A solitary life offers a rare freedom: it lifts the burden of constantly weighing alternatives. As the impulse to consider every option fades, life softens—no longer frozen in hesitation. Decisions arrive like quiet rain, steady and unforced. Action flows, and awareness sharpens into stillness. The familiar self-talk of endless “should” and “shouldn’t” loses its grip, and the mind, once divided, comes to rest in presence. The “what ifs” dissolve, and the moment stands whole—needing nothing, becoming everything.
The wind in springtime—always a nomad soul—wanders over shrubs and hedges, over brick-covered roads that remember a thousand footsteps, over prairies that stretch like open palms, and meadows soft as a dream. It roams as if searching for a long-lost companion from yesteryear. Along the way, it gathers a few dry leaves from recent seasons to hear worn-out tales.
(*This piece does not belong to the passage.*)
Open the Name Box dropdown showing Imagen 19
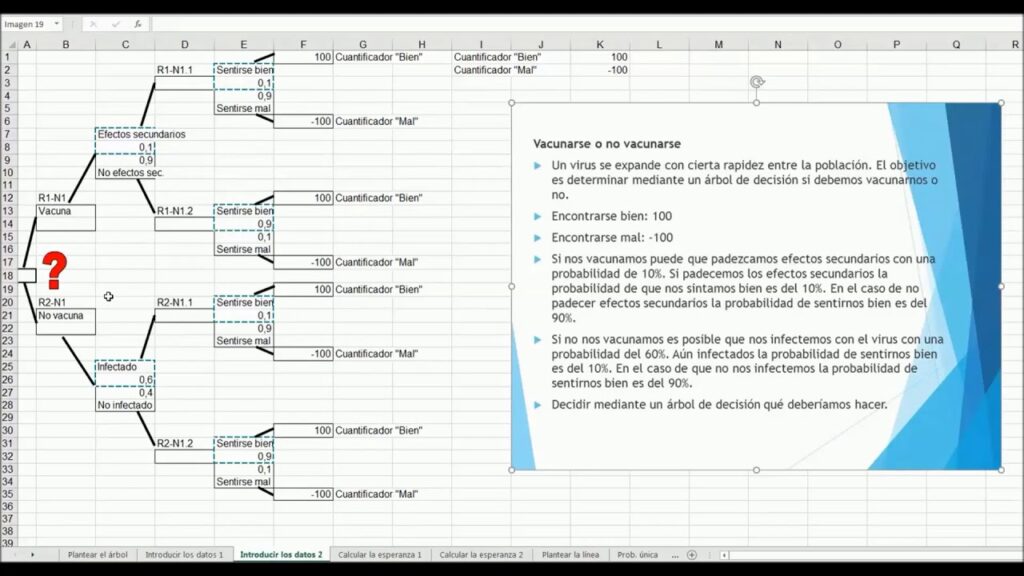The image size is (1024, 576). pyautogui.click(x=59, y=23)
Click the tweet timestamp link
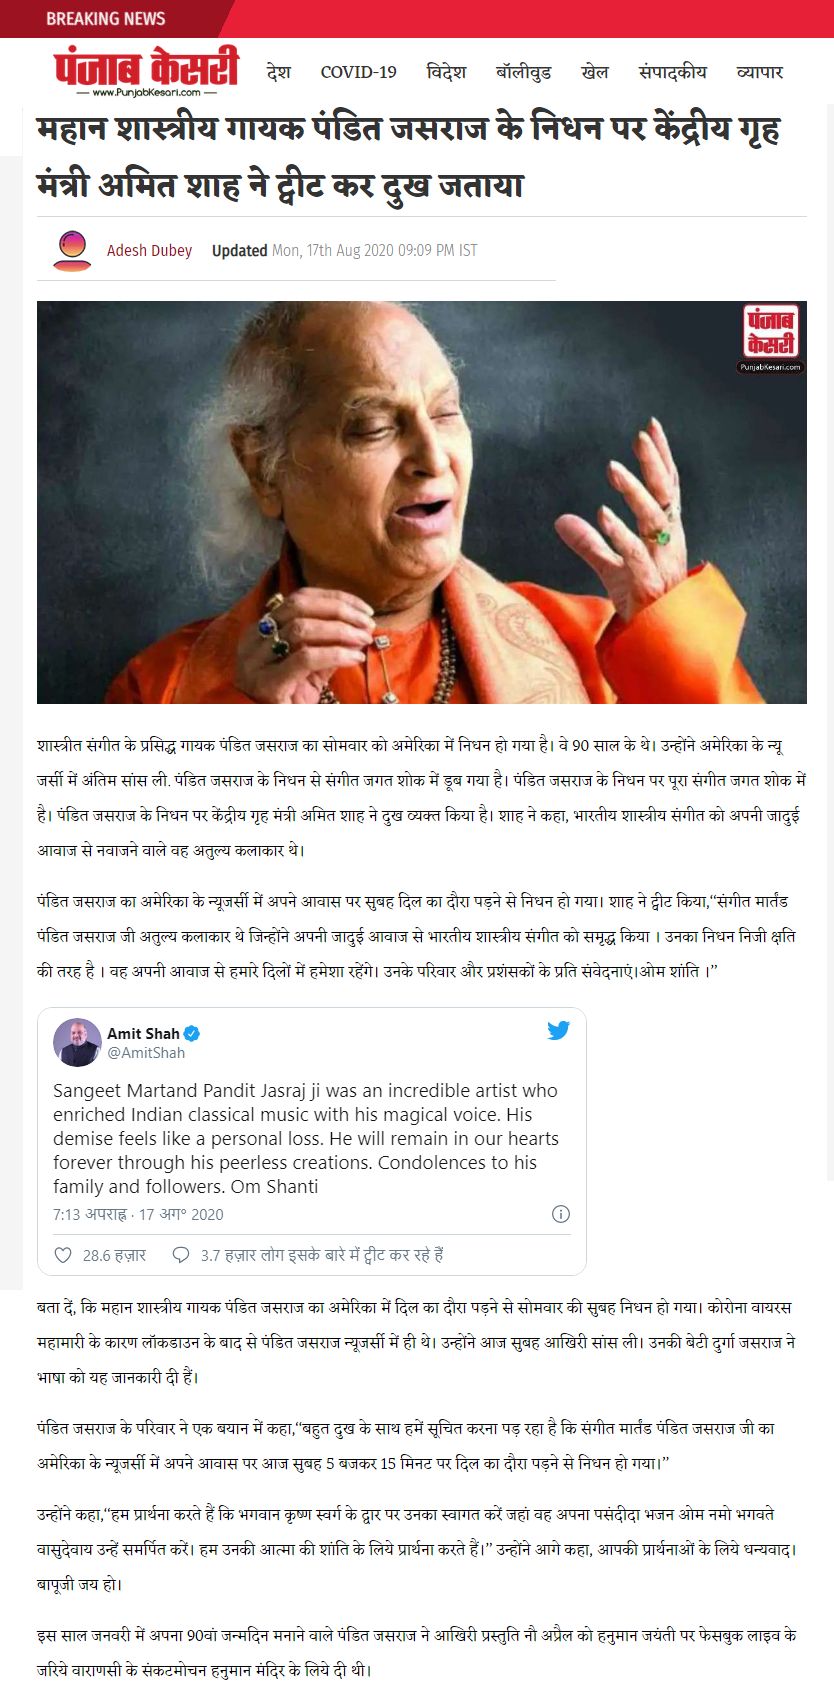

With a sudden rush and a whooshing tune, a swirl of sand leaps into its invisible lap, ready for a joy ride across the changing landscape. Beneath their joyousness, the sun breaks. Its warm palms caress winter-wrinkled skin, peeling winter rust from the quiet bones beneath.
Stillness feels like suffocation when you’re running from yourself; motion becomes your only form of devotion, the rhythm that keeps your fears from catching up. Each stride feels like a small act of salvation, a way to blur the edges of what you can’t face. But the earth is round, not endless—a quiet, patient reminder that every arc curves homeward. However far you go, your shadow travels too, until its circle closes and you find that what you fled was always waiting within you, the self you can no longer outrun.